-- Extracted information follows --

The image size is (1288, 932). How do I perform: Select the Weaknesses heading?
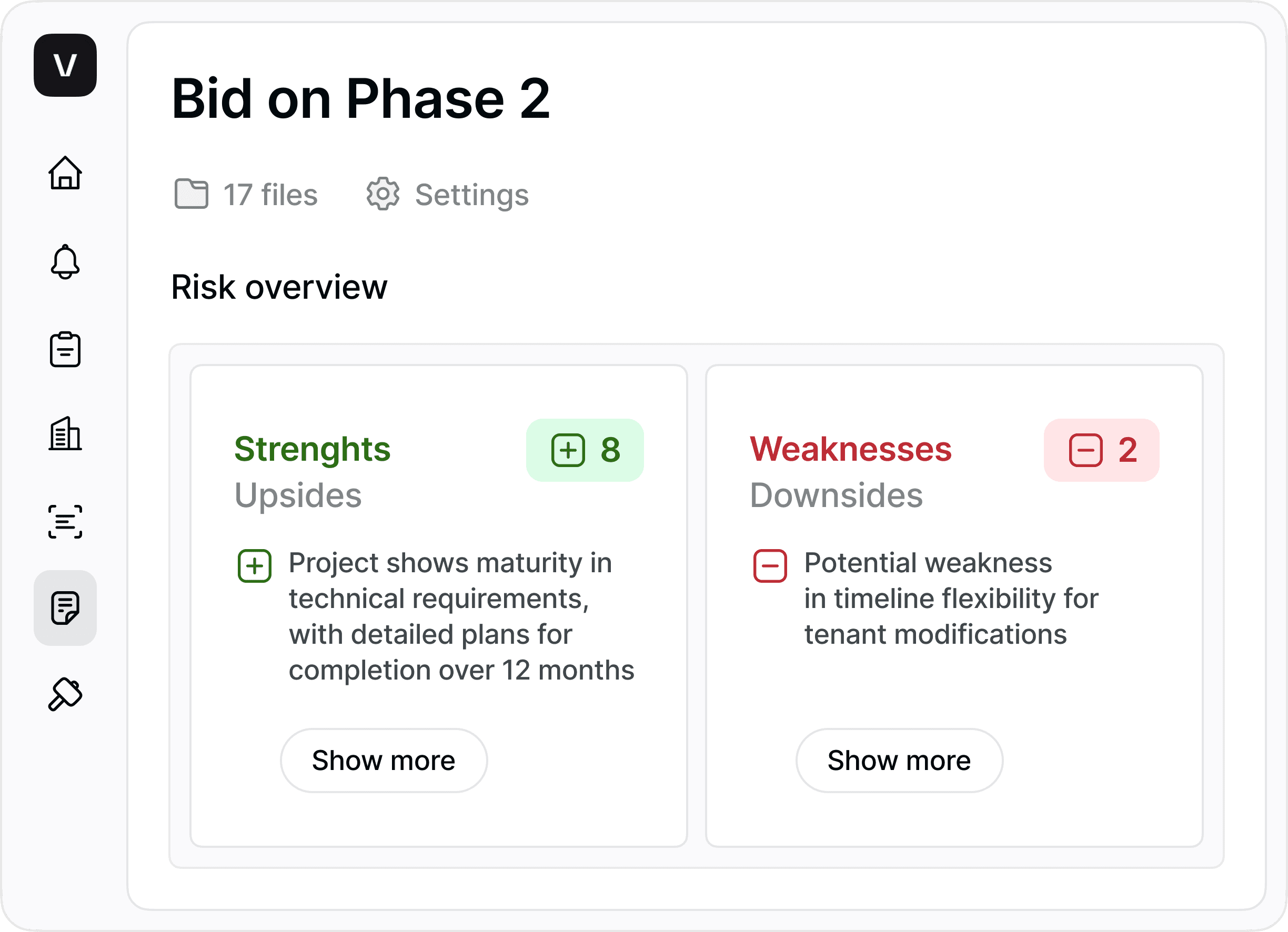[x=851, y=450]
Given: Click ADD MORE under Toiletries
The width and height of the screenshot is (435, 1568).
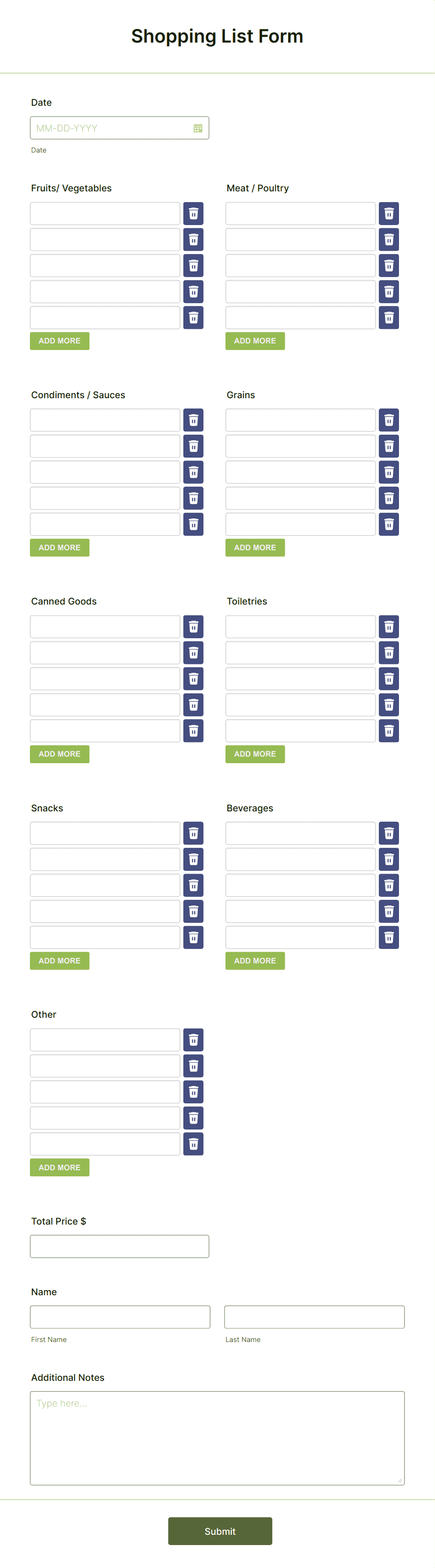Looking at the screenshot, I should (x=255, y=753).
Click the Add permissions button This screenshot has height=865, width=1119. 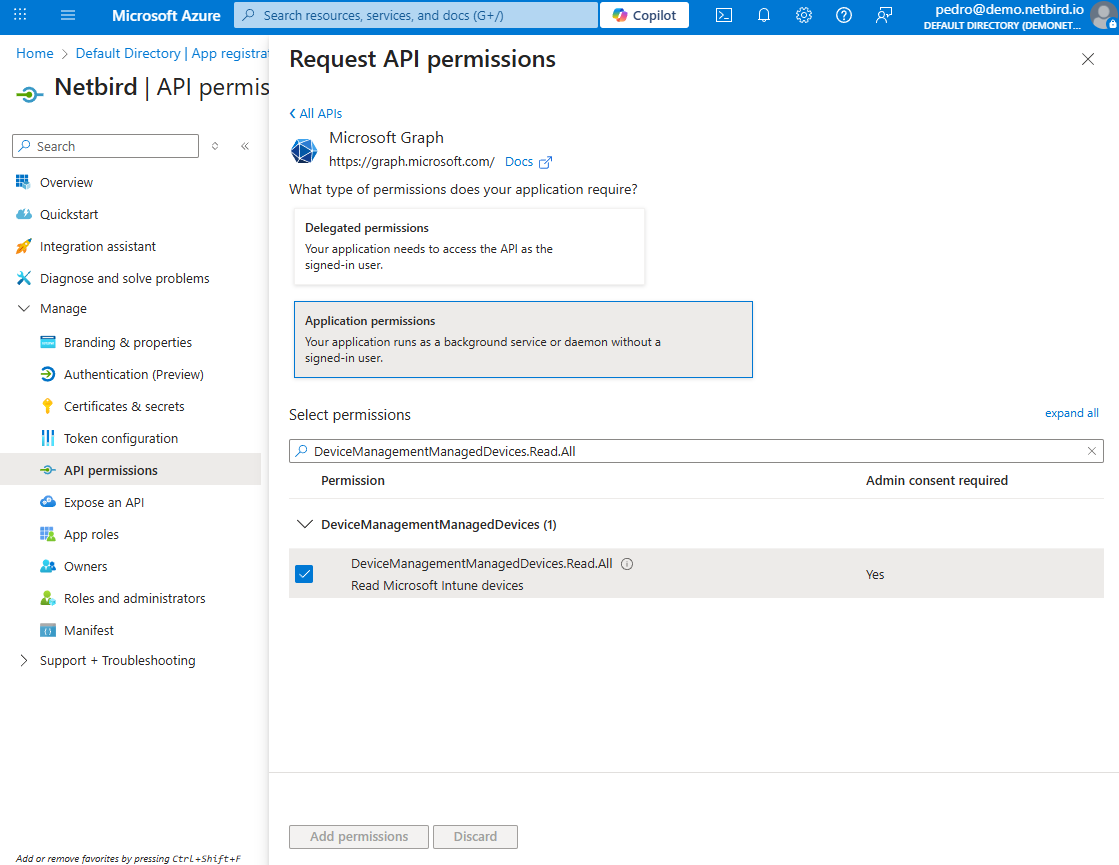(358, 837)
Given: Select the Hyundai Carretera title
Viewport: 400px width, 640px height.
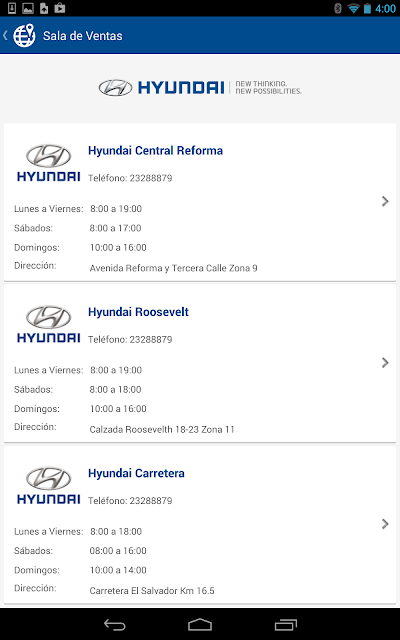Looking at the screenshot, I should (136, 473).
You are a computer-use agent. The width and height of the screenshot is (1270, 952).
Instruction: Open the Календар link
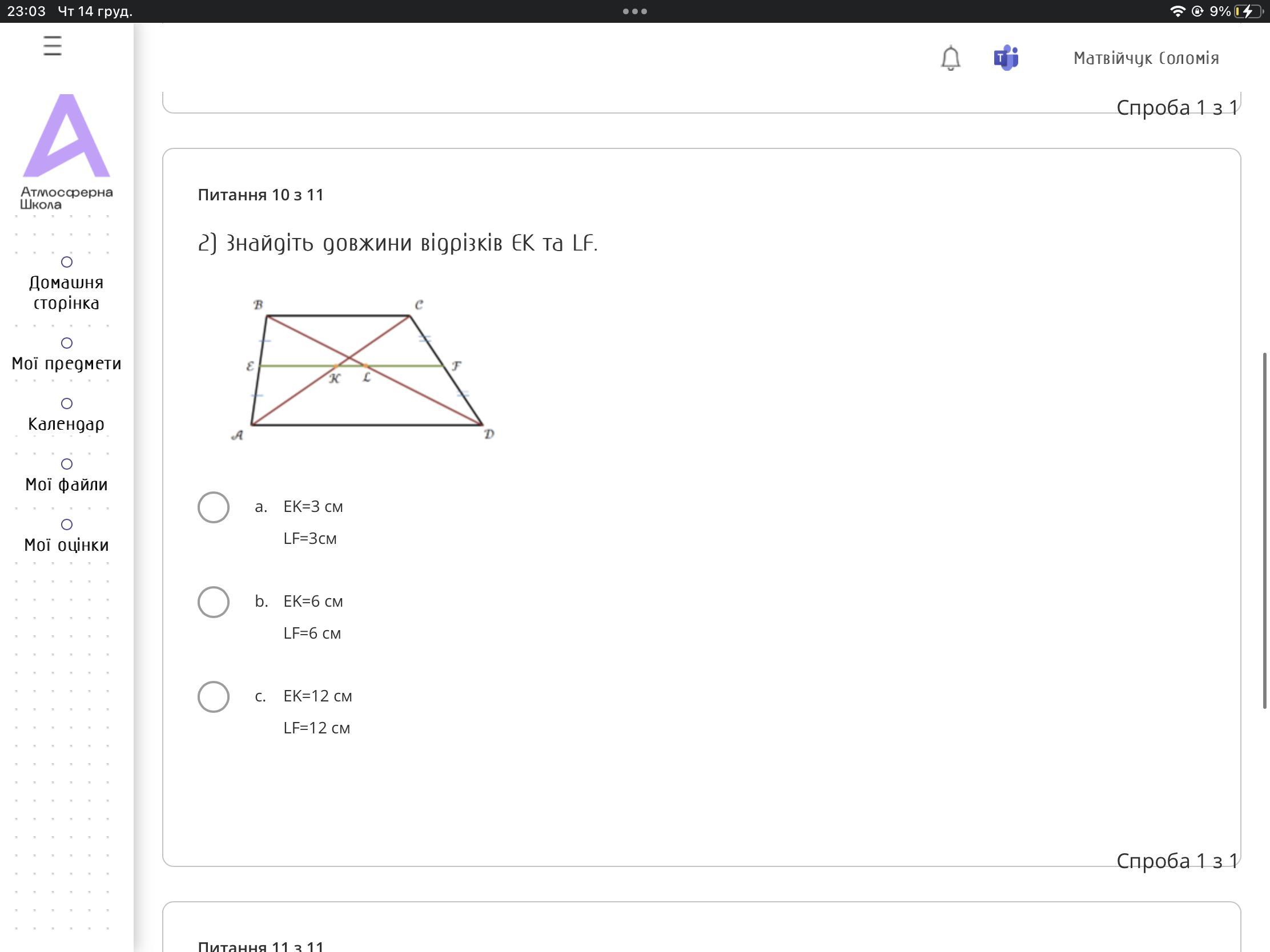(x=67, y=424)
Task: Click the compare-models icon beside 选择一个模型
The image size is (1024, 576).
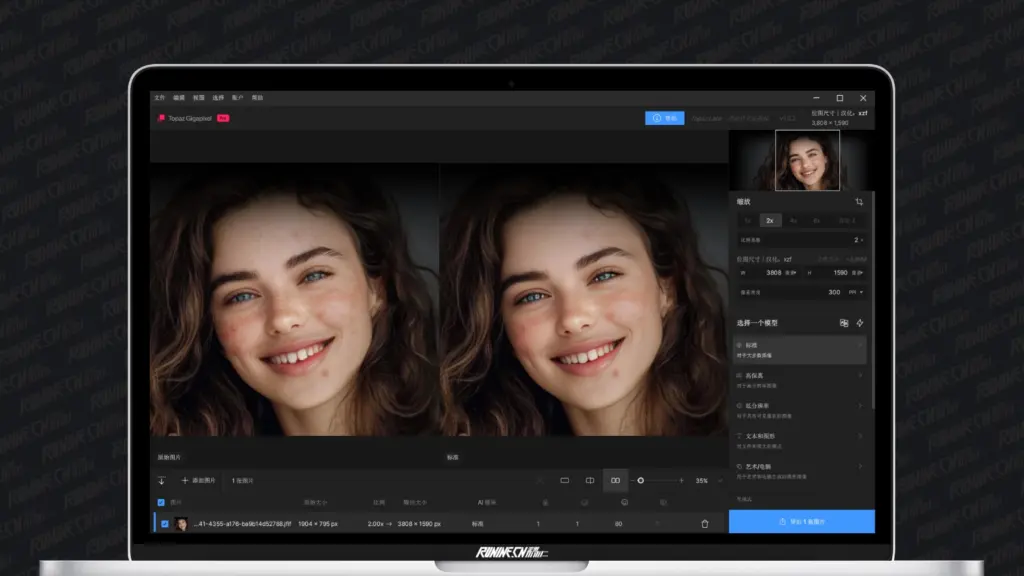Action: coord(844,322)
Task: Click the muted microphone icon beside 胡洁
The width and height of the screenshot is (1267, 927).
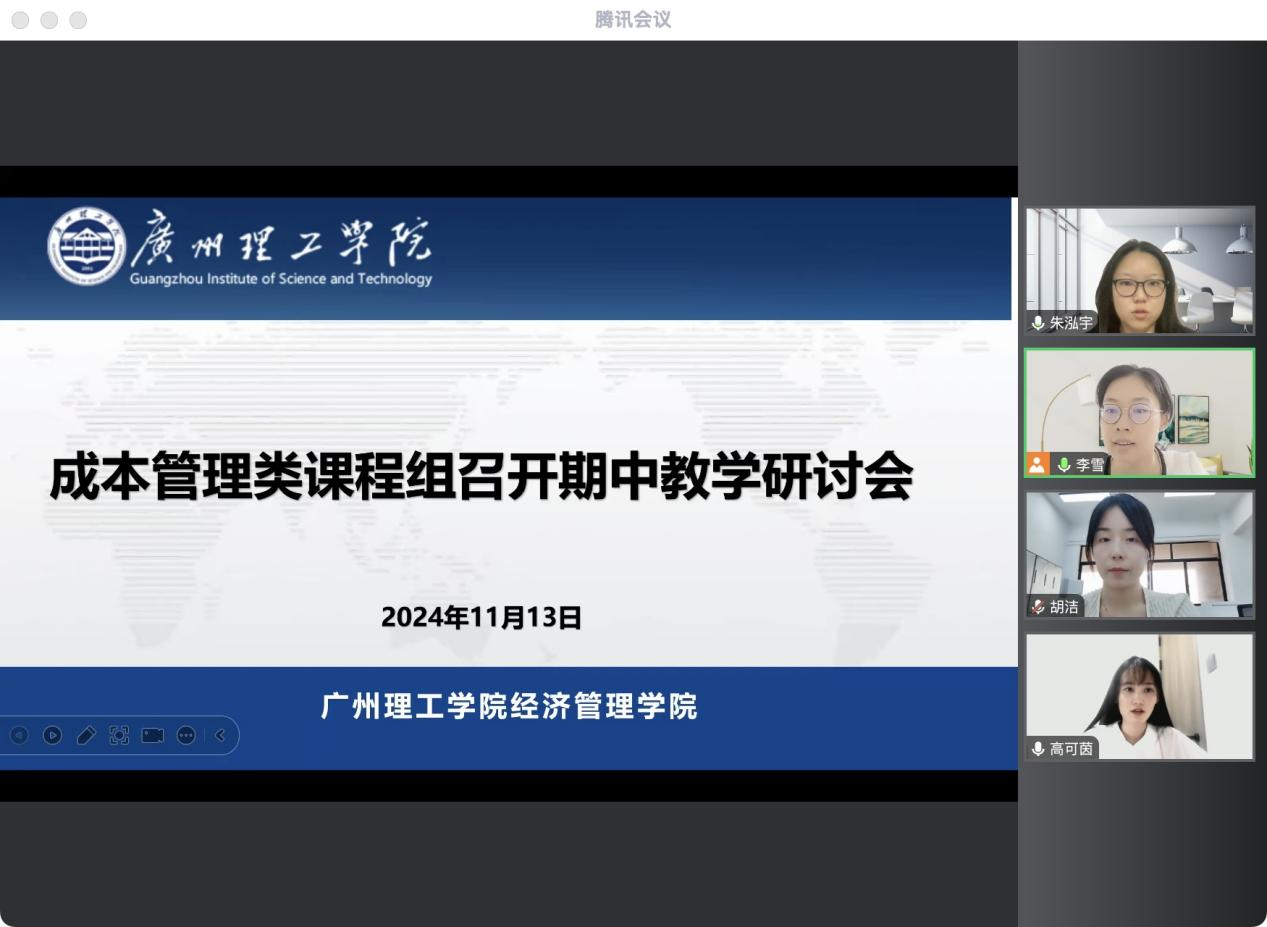Action: point(1038,607)
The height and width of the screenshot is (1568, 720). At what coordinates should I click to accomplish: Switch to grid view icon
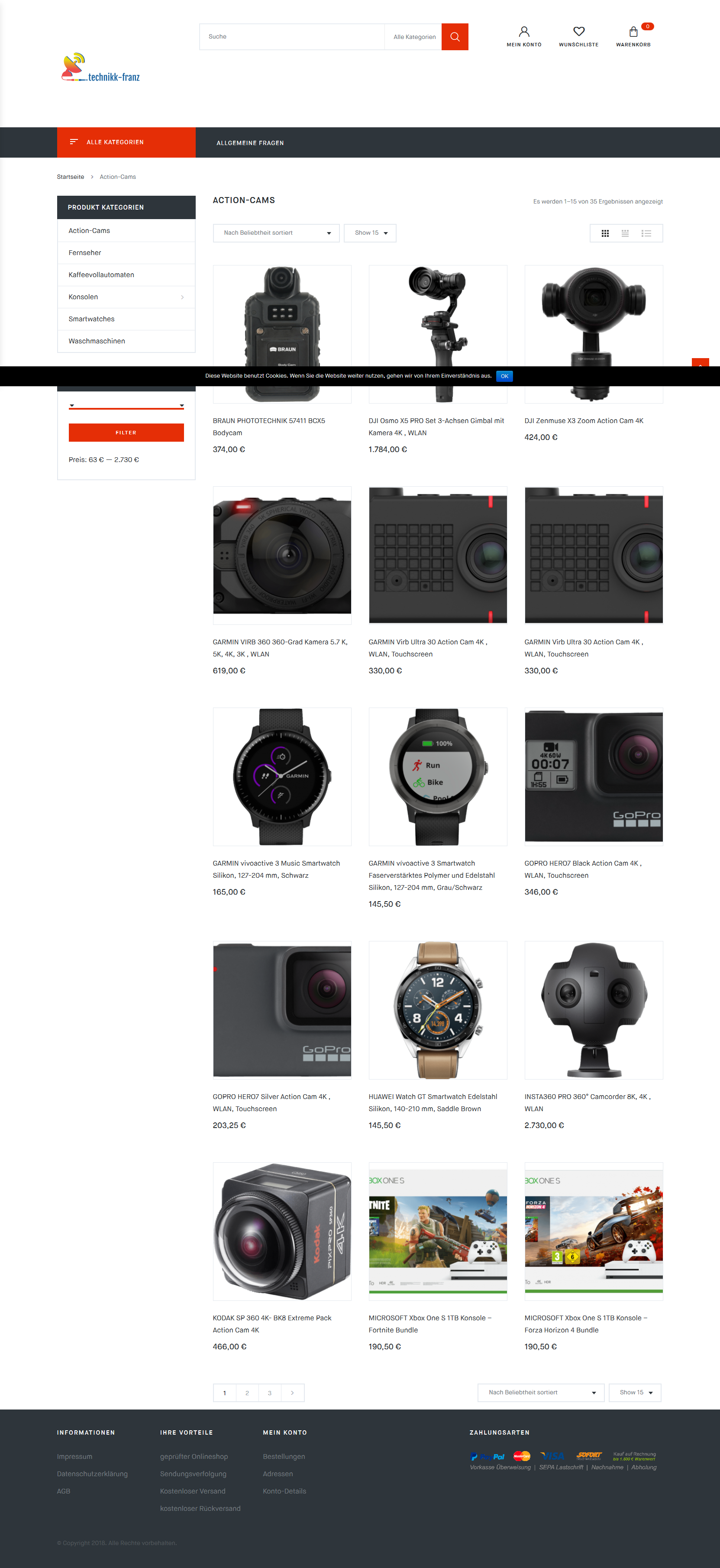pos(605,233)
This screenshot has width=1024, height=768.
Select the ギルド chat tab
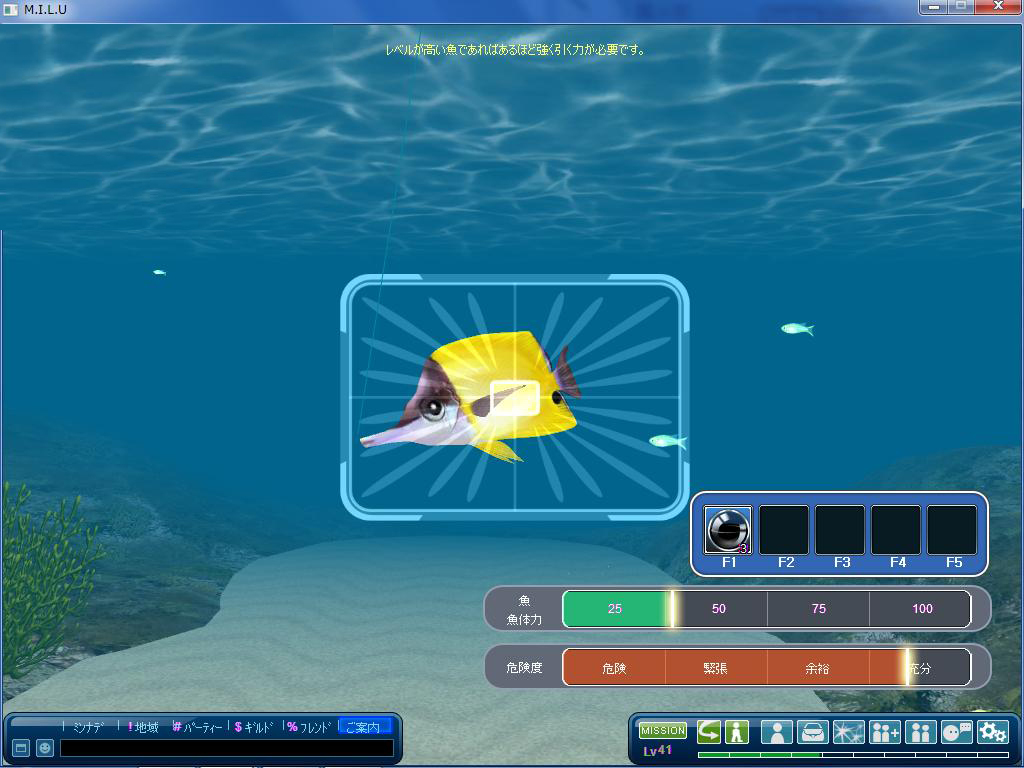tap(254, 727)

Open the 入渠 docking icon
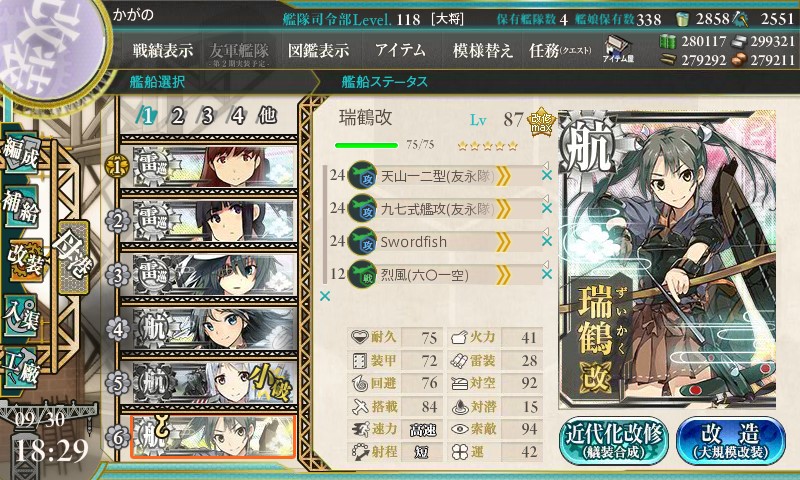coord(20,317)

-- Extracted information concluded --

Whenever the word "Task" appears in a line above, copy that line.

Solution for this problem -
Task: Click the compare-models icon beside 选择一个模型
Task: Click the muted microphone icon beside 胡洁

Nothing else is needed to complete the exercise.